→ PROBLEM
Each of the entries below is to be written out exactly, and the images skipped.

Stored data entries:
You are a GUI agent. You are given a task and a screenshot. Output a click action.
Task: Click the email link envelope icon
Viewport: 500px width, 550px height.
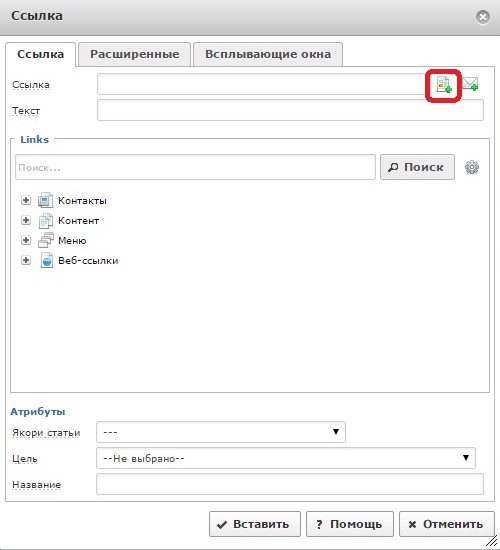(x=470, y=84)
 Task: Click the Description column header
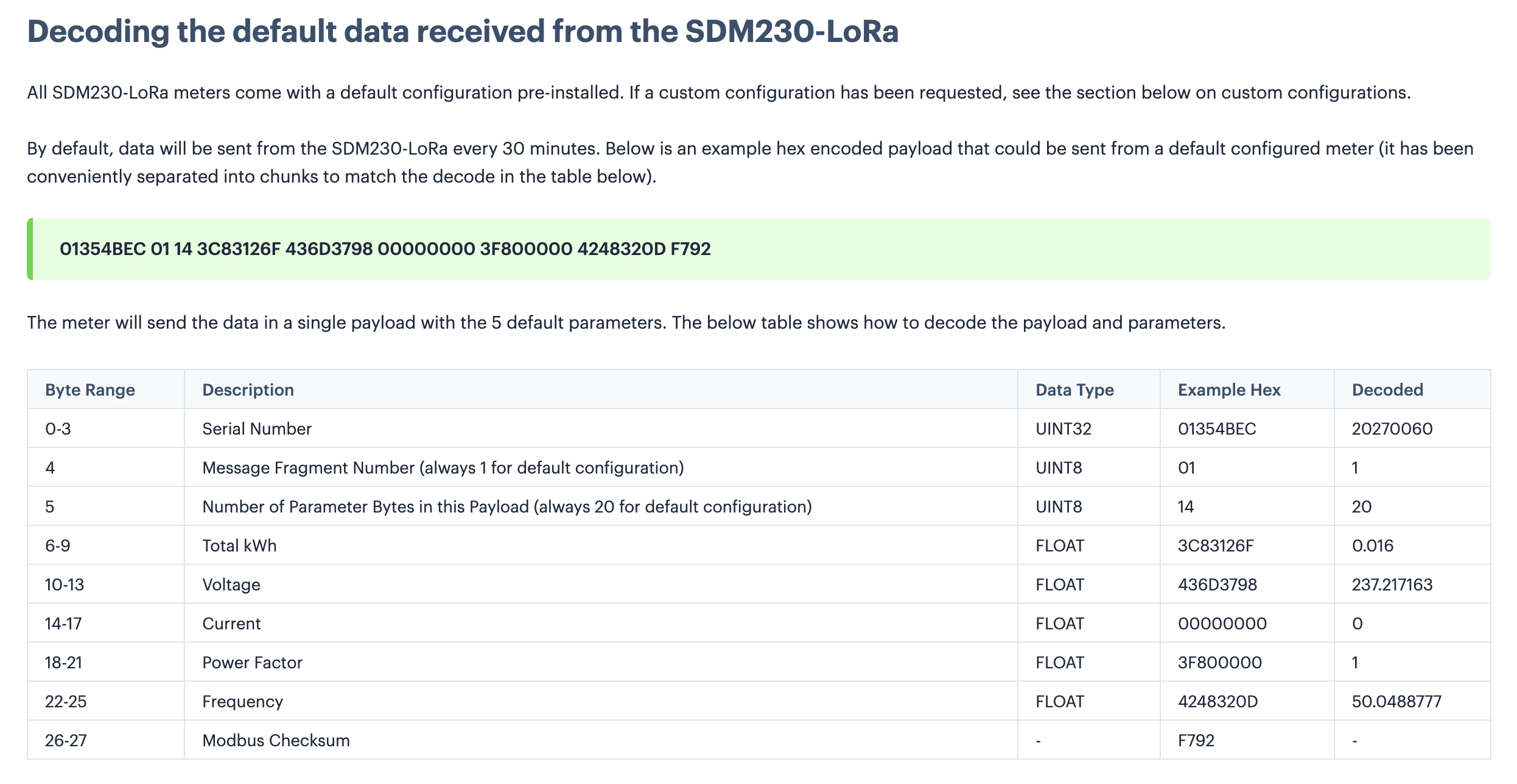248,390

→ SOLVED PROBLEM
You are a GUI agent. You are given a task and a screenshot. Output a click action.
Task: Click the email link envelope icon
Viewport: 500px width, 550px height.
(x=470, y=84)
 Task: Click the Description column header
248,390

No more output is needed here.